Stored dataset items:
▬▬▬

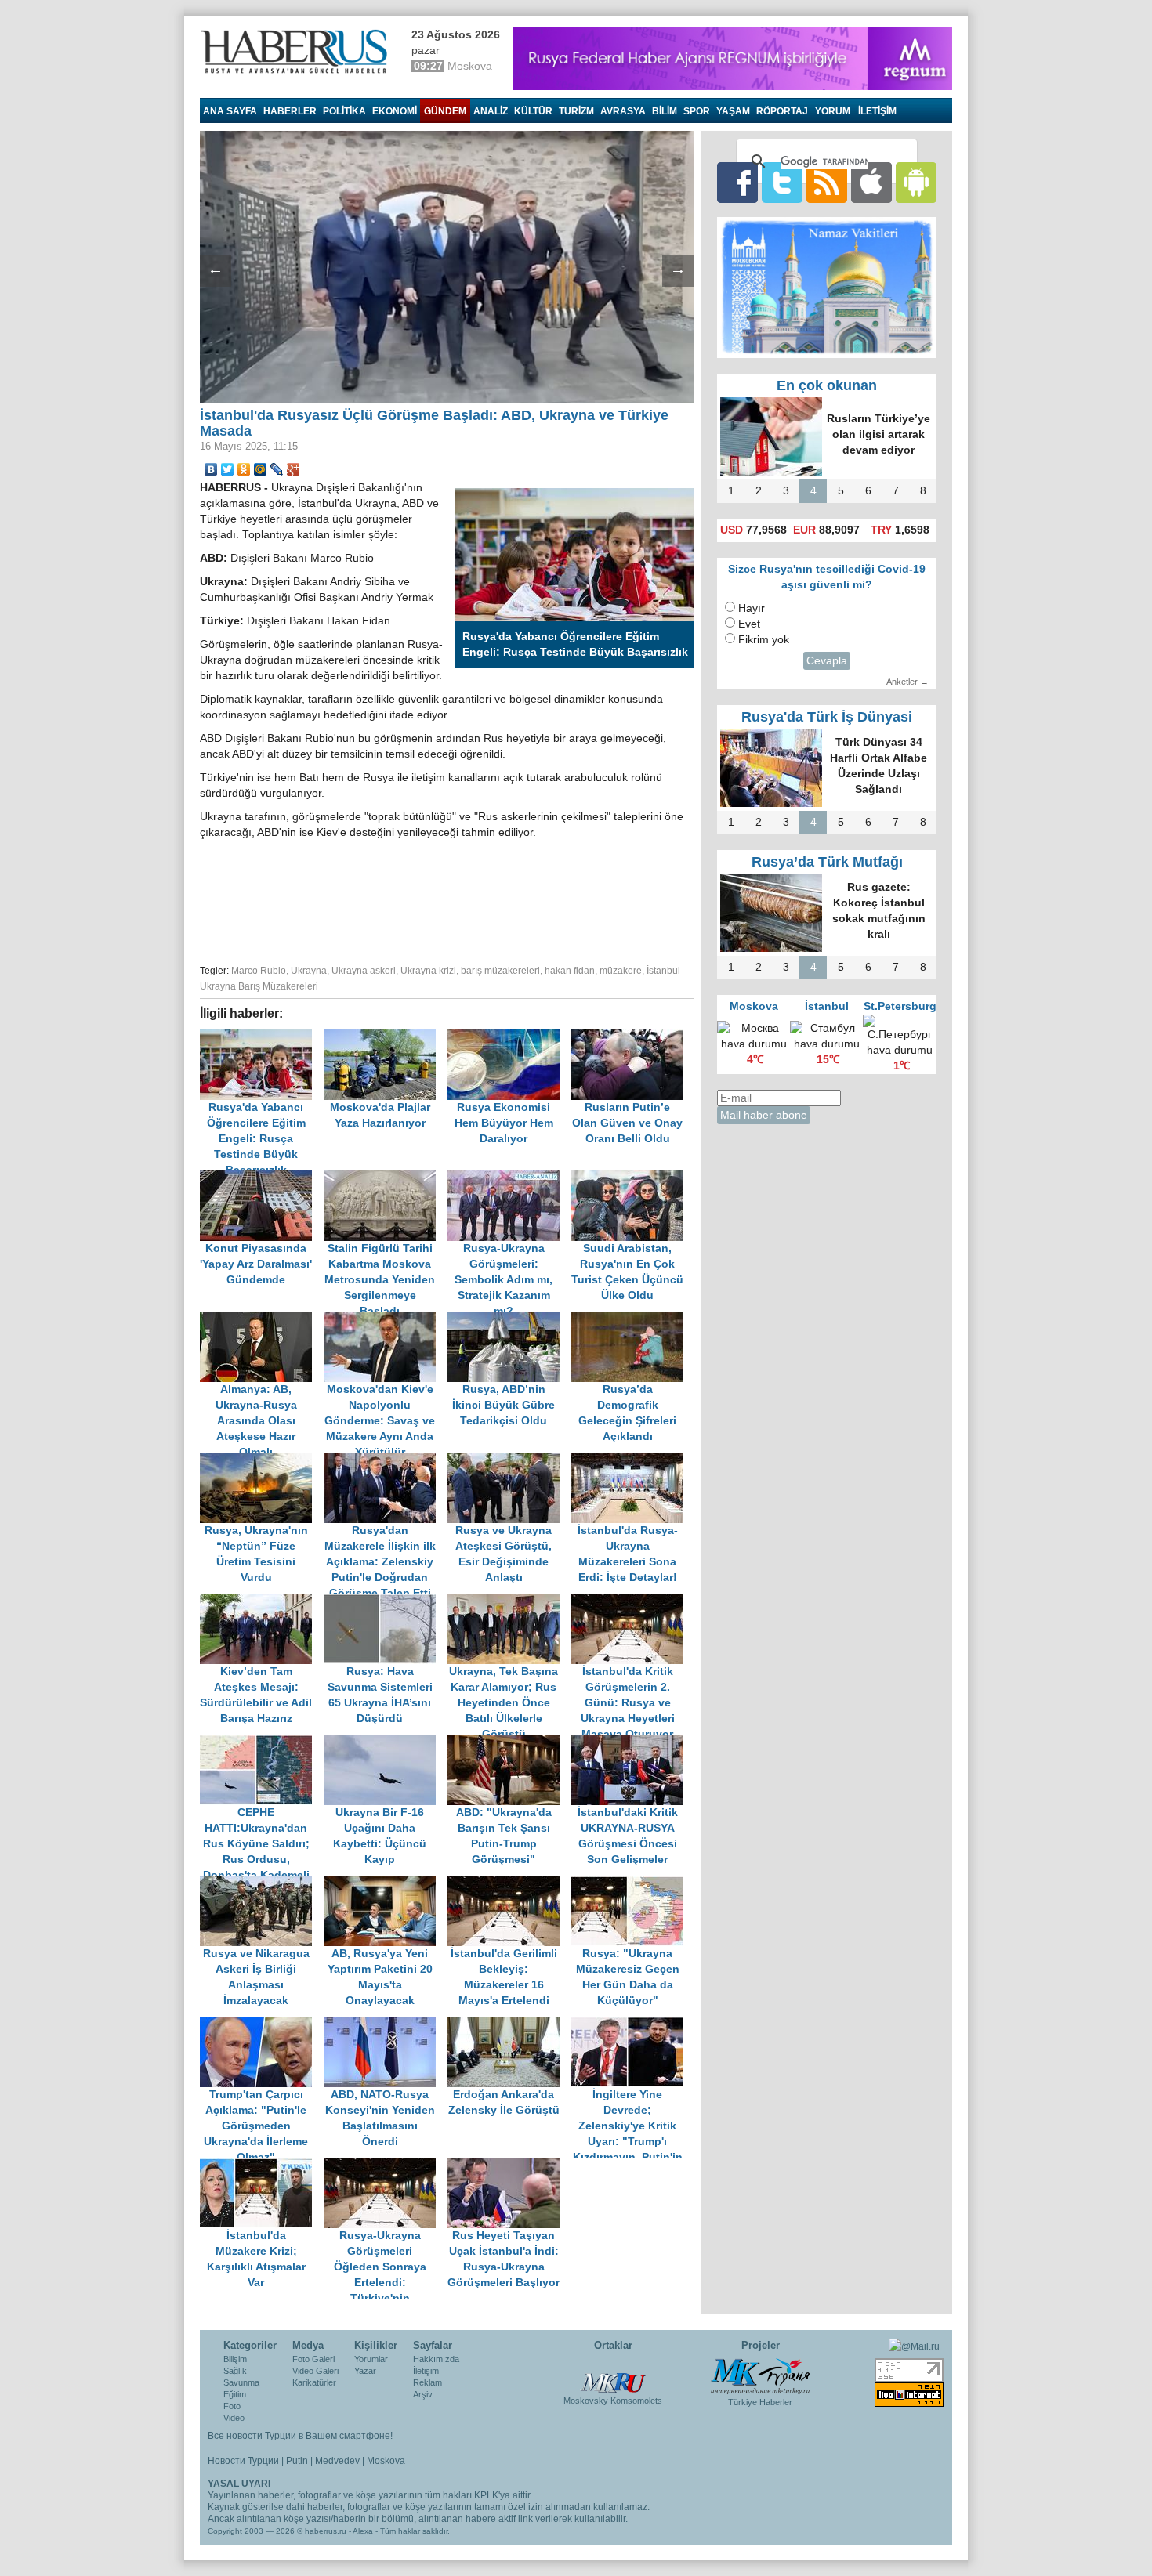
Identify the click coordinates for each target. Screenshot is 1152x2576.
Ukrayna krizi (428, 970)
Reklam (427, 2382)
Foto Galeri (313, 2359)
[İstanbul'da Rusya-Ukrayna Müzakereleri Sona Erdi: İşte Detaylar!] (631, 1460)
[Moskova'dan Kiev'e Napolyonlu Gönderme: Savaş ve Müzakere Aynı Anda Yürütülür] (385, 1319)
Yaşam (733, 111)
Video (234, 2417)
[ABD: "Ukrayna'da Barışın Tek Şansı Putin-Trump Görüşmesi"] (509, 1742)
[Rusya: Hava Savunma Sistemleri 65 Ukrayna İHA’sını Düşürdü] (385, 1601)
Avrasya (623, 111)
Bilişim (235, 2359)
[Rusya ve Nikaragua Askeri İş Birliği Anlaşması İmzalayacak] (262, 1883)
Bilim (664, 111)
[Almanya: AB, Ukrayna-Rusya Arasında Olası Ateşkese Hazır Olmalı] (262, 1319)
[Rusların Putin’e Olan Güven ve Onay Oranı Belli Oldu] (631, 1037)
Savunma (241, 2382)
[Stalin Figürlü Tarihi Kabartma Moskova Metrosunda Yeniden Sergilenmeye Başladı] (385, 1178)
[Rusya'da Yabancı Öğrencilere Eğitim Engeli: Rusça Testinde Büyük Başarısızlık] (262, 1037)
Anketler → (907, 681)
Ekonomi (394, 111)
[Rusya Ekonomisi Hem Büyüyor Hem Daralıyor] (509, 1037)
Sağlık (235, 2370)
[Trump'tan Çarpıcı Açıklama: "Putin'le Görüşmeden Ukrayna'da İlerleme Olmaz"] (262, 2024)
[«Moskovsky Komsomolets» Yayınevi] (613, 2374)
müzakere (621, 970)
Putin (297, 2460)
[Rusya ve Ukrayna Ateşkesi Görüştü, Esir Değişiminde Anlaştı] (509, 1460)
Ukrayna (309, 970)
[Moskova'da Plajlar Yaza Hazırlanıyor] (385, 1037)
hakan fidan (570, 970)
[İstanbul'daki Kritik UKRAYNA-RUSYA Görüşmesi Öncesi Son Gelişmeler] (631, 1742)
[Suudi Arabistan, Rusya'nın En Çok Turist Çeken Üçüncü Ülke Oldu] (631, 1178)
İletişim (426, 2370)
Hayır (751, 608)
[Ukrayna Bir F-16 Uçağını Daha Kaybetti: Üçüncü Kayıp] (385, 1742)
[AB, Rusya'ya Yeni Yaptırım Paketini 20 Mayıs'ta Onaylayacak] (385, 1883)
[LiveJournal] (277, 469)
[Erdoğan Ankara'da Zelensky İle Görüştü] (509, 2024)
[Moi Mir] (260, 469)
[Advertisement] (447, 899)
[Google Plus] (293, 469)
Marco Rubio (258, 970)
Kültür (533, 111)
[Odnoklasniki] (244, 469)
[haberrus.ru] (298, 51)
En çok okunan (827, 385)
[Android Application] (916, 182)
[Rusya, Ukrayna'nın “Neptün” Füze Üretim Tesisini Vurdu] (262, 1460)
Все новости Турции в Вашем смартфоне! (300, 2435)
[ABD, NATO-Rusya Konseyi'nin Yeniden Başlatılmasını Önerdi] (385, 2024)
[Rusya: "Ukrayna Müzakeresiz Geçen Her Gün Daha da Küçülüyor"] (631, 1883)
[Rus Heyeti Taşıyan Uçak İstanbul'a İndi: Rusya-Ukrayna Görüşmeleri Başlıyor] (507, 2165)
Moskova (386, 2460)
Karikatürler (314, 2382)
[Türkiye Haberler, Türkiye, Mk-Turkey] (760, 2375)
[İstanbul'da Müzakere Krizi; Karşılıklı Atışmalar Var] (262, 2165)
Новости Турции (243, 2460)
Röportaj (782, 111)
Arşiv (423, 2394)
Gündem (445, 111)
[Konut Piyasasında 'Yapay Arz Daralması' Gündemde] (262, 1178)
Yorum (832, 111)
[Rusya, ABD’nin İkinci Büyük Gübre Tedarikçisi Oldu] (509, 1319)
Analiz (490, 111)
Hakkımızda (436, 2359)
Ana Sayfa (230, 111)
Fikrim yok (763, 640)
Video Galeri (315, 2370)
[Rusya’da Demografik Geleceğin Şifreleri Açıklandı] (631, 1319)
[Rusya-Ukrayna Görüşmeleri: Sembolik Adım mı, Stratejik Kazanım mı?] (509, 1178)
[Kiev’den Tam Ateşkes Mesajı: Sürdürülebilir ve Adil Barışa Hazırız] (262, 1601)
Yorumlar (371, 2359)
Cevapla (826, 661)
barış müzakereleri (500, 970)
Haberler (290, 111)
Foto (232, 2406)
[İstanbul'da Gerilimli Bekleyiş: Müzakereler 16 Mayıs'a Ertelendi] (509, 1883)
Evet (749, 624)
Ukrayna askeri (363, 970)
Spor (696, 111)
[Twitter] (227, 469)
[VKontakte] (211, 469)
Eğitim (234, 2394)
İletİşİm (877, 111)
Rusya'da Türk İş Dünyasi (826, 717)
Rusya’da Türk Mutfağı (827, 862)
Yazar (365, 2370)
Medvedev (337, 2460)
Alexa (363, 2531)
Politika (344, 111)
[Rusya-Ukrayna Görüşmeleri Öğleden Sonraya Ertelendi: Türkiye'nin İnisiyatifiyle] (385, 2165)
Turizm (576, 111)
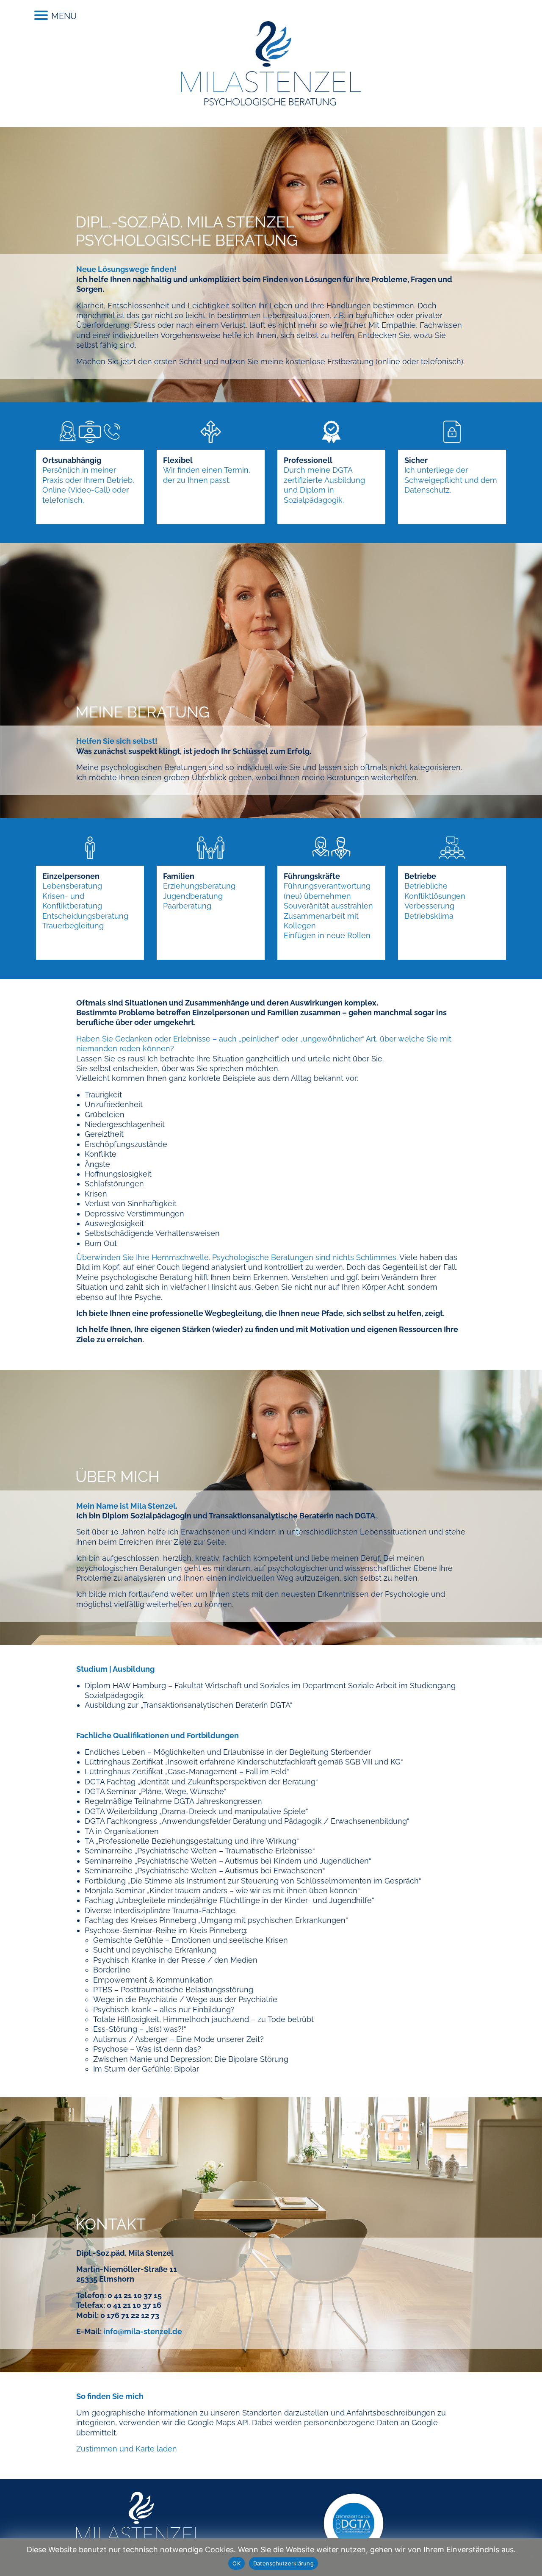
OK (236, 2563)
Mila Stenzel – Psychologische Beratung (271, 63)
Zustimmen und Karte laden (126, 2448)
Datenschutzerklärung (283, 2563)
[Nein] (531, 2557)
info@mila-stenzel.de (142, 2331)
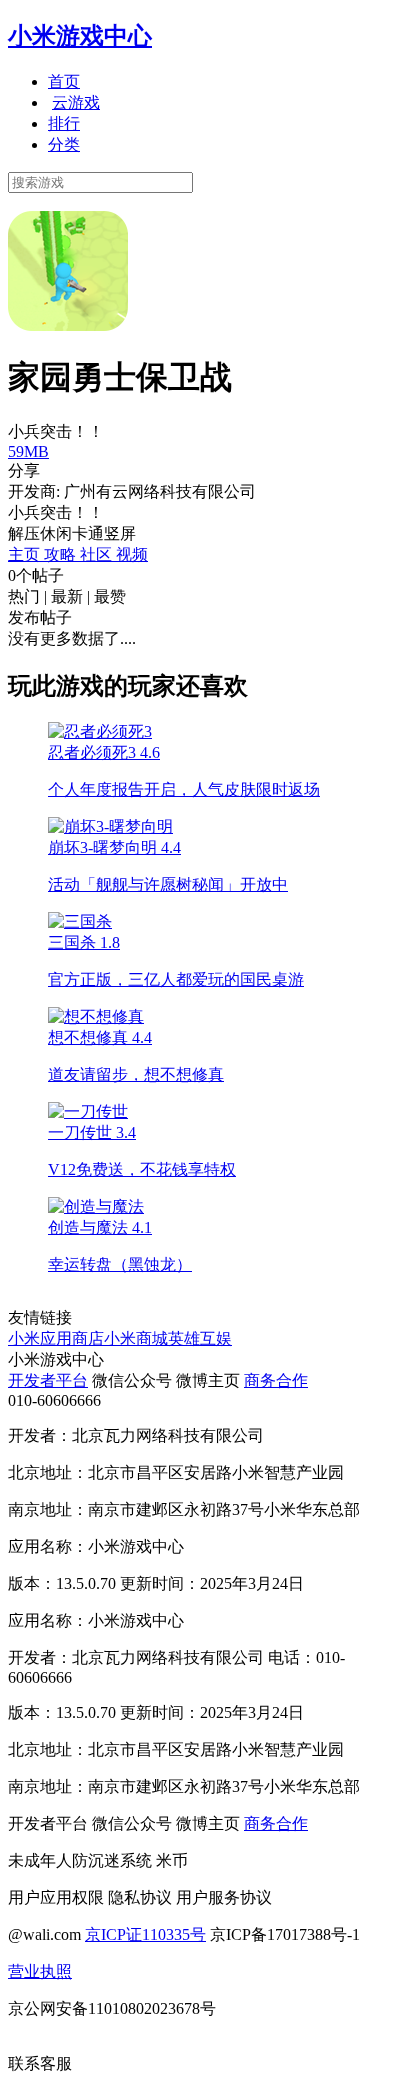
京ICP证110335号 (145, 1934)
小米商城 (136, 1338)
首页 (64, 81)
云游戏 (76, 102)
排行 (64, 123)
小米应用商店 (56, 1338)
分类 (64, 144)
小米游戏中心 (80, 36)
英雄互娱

▬▬▬

Your instructions: Now write out the data word for word, skipping every picture in it.

Solution to the problem:
Identify the click coordinates for each target. Screenshot is 1152x2576.
Ukrayna krizi (428, 970)
Reklam (427, 2382)
Foto Galeri (313, 2359)
[İstanbul'da Rusya-Ukrayna Müzakereleri Sona Erdi: İşte Detaylar!] (631, 1460)
[Moskova'dan Kiev'e Napolyonlu Gönderme: Savaş ve Müzakere Aynı Anda Yürütülür] (385, 1319)
Yaşam (733, 111)
Video (234, 2417)
[ABD: "Ukrayna'da Barışın Tek Şansı Putin-Trump Görüşmesi"] (509, 1742)
[Rusya: Hava Savunma Sistemleri 65 Ukrayna İHA’sını Düşürdü] (385, 1601)
Avrasya (623, 111)
Bilişim (235, 2359)
[Rusya ve Nikaragua Askeri İş Birliği Anlaşması İmzalayacak] (262, 1883)
Bilim (664, 111)
[Almanya: AB, Ukrayna-Rusya Arasında Olası Ateşkese Hazır Olmalı] (262, 1319)
[Rusların Putin’e Olan Güven ve Onay Oranı Belli Oldu] (631, 1037)
Savunma (241, 2382)
[Stalin Figürlü Tarihi Kabartma Moskova Metrosunda Yeniden Sergilenmeye Başladı] (385, 1178)
[Rusya'da Yabancı Öğrencilere Eğitim Engeli: Rusça Testinde Büyük Başarısızlık] (262, 1037)
Anketler → (907, 681)
Ekonomi (394, 111)
[Rusya Ekonomisi Hem Büyüyor Hem Daralıyor] (509, 1037)
Sağlık (235, 2370)
[Trump'tan Çarpıcı Açıklama: "Putin'le Görüşmeden Ukrayna'da İlerleme Olmaz"] (262, 2024)
[«Moskovsky Komsomolets» Yayınevi] (613, 2374)
müzakere (621, 970)
Putin (297, 2460)
[Rusya ve Ukrayna Ateşkesi Görüştü, Esir Değişiminde Anlaştı] (509, 1460)
Ukrayna (309, 970)
[Moskova'da Plajlar Yaza Hazırlanıyor] (385, 1037)
hakan fidan (570, 970)
[İstanbul'daki Kritik UKRAYNA-RUSYA Görüşmesi Öncesi Son Gelişmeler] (631, 1742)
[Suudi Arabistan, Rusya'nın En Çok Turist Çeken Üçüncü Ülke Oldu] (631, 1178)
İletişim (426, 2370)
Hayır (751, 608)
[Ukrayna Bir F-16 Uçağını Daha Kaybetti: Üçüncü Kayıp] (385, 1742)
[AB, Rusya'ya Yeni Yaptırım Paketini 20 Mayıs'ta Onaylayacak] (385, 1883)
[LiveJournal] (277, 469)
[Erdoğan Ankara'da Zelensky İle Görüştü] (509, 2024)
[Moi Mir] (260, 469)
[Advertisement] (447, 899)
[Google Plus] (293, 469)
Marco Rubio (258, 970)
Kültür (533, 111)
[Odnoklasniki] (244, 469)
[haberrus.ru] (298, 51)
En çok okunan (827, 385)
[Android Application] (916, 182)
[Rusya, Ukrayna'nın “Neptün” Füze Üretim Tesisini Vurdu] (262, 1460)
Все новости Турции в Вашем смартфоне! (300, 2435)
[ABD, NATO-Rusya Konseyi'nin Yeniden Başlatılmasını Önerdi] (385, 2024)
[Rusya: "Ukrayna Müzakeresiz Geçen Her Gün Daha da Küçülüyor"] (631, 1883)
[Rus Heyeti Taşıyan Uçak İstanbul'a İndi: Rusya-Ukrayna Görüşmeleri Başlıyor] (507, 2165)
Moskova (386, 2460)
Karikatürler (314, 2382)
[Türkiye Haberler, Türkiye, Mk-Turkey] (760, 2375)
[İstanbul'da Müzakere Krizi; Karşılıklı Atışmalar Var] (262, 2165)
Новости Турции (243, 2460)
Röportaj (782, 111)
Arşiv (423, 2394)
Gündem (445, 111)
[Konut Piyasasında 'Yapay Arz Daralması' Gündemde] (262, 1178)
Yorum (832, 111)
[Rusya, ABD’nin İkinci Büyük Gübre Tedarikçisi Oldu] (509, 1319)
Analiz (490, 111)
Hakkımızda (436, 2359)
Ana Sayfa (230, 111)
Fikrim yok (763, 640)
Video Galeri (315, 2370)
[Rusya’da Demografik Geleceğin Şifreleri Açıklandı] (631, 1319)
[Rusya-Ukrayna Görüşmeleri: Sembolik Adım mı, Stratejik Kazanım mı?] (509, 1178)
[Kiev’den Tam Ateşkes Mesajı: Sürdürülebilir ve Adil Barışa Hazırız] (262, 1601)
Yorumlar (371, 2359)
Cevapla (826, 661)
barış müzakereleri (500, 970)
Haberler (290, 111)
Foto (232, 2406)
[İstanbul'da Gerilimli Bekleyiş: Müzakereler 16 Mayıs'a Ertelendi] (509, 1883)
Evet (749, 624)
Ukrayna askeri (363, 970)
Spor (696, 111)
[Twitter] (227, 469)
[VKontakte] (211, 469)
Eğitim (234, 2394)
İletİşİm (877, 111)
Rusya'da Türk İş Dünyasi (826, 717)
Rusya’da Türk Mutfağı (827, 862)
Yazar (365, 2370)
Medvedev (337, 2460)
Alexa (363, 2531)
Politika (344, 111)
[Rusya-Ukrayna Görüşmeleri Öğleden Sonraya Ertelendi: Türkiye'nin İnisiyatifiyle] (385, 2165)
Turizm (576, 111)
OK (236, 2563)
Mila Stenzel – Psychologische Beratung (271, 63)
Zustimmen und Karte laden (126, 2448)
Datenschutzerklärung (283, 2563)
[Nein] (531, 2557)
info@mila-stenzel.de (142, 2331)
京ICP证110335号 (145, 1934)
小米商城 (136, 1338)
首页 (64, 81)
云游戏 (76, 102)
排行 (64, 123)
小米应用商店 (56, 1338)
分类 (64, 144)
小米游戏中心 (80, 36)
英雄互娱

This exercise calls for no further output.